The required result is each line of the entries below containing the string "Close".

Top of DATASET RECORDS

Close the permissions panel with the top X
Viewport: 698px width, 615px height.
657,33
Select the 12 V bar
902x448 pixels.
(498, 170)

Bottom of DATASET RECORDS
Top of DATASET RECORDS

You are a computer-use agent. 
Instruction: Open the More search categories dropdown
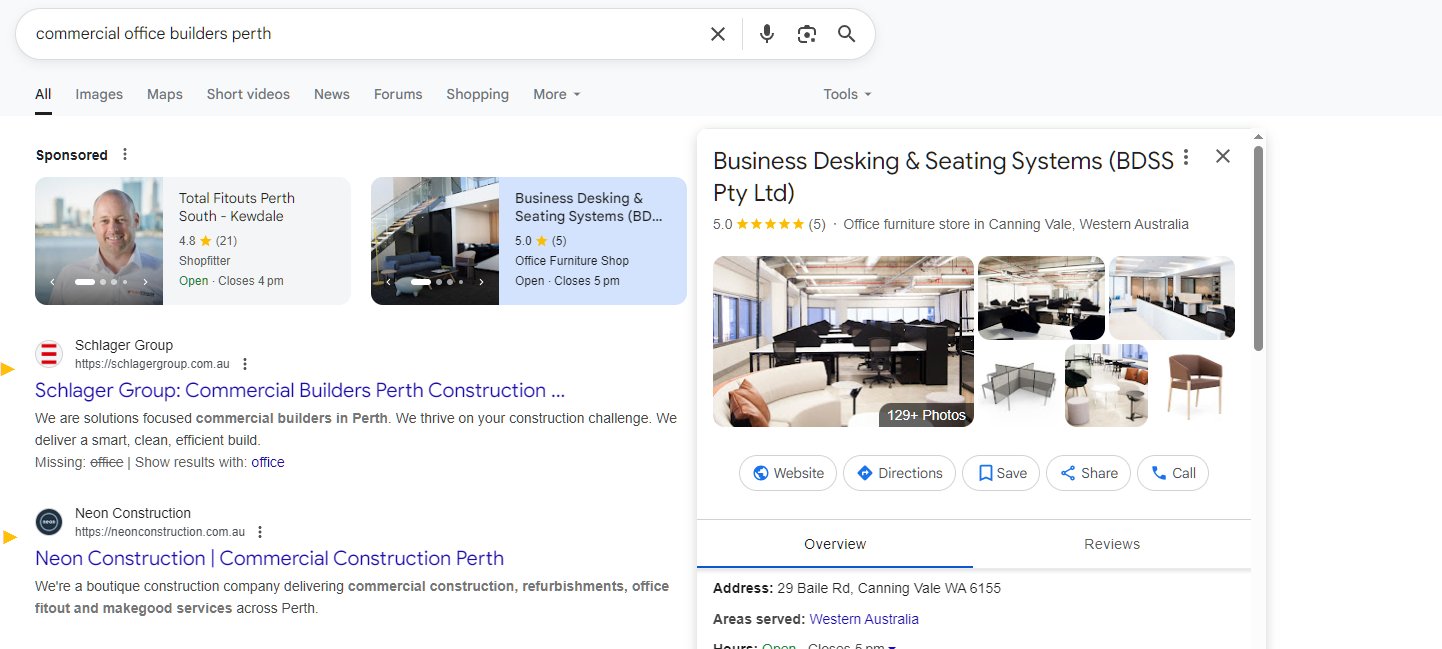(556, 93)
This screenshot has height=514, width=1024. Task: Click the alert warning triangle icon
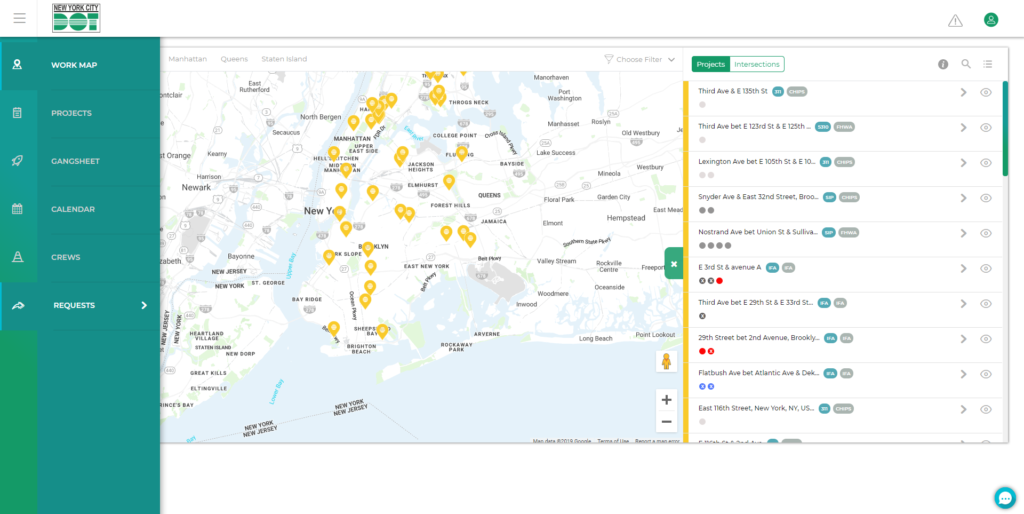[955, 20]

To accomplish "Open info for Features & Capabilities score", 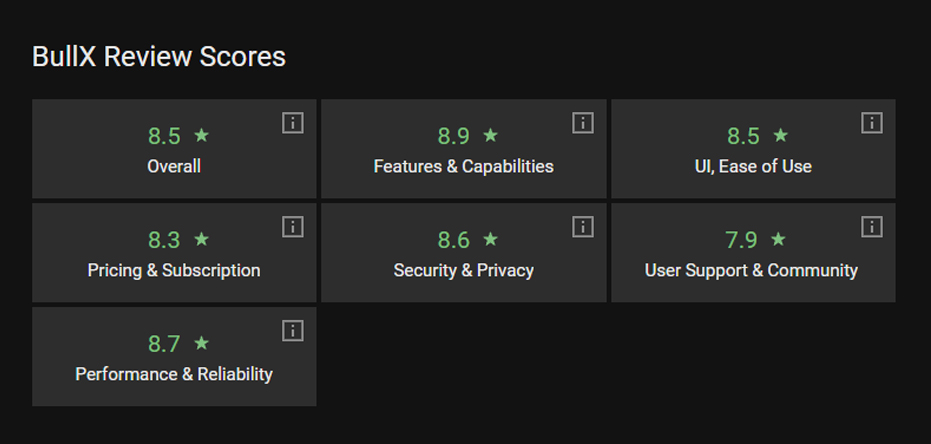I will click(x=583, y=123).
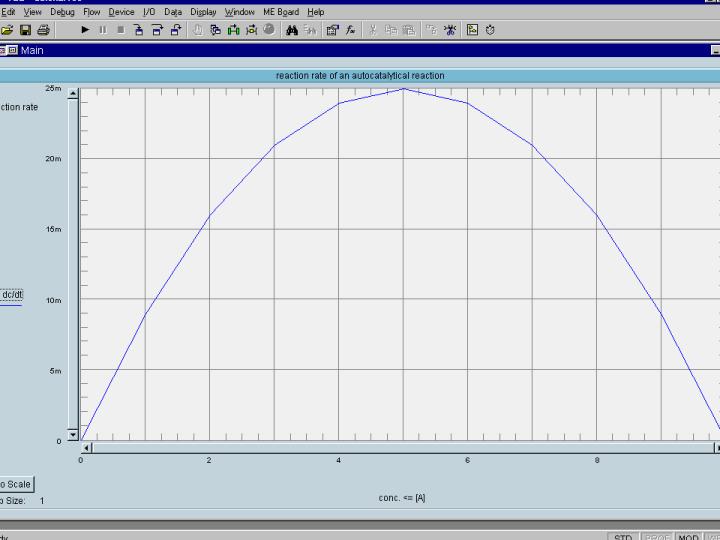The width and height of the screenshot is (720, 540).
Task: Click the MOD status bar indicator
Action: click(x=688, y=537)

Bottom of DATASET RECORDS
Top of DATASET RECORDS

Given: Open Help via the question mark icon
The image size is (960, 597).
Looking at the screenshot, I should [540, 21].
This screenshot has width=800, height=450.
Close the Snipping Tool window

Bottom of DATASET RECORDS

EXERCISE RESPONSE:
Close the permissions panel with the top X
Close the Snipping Tool window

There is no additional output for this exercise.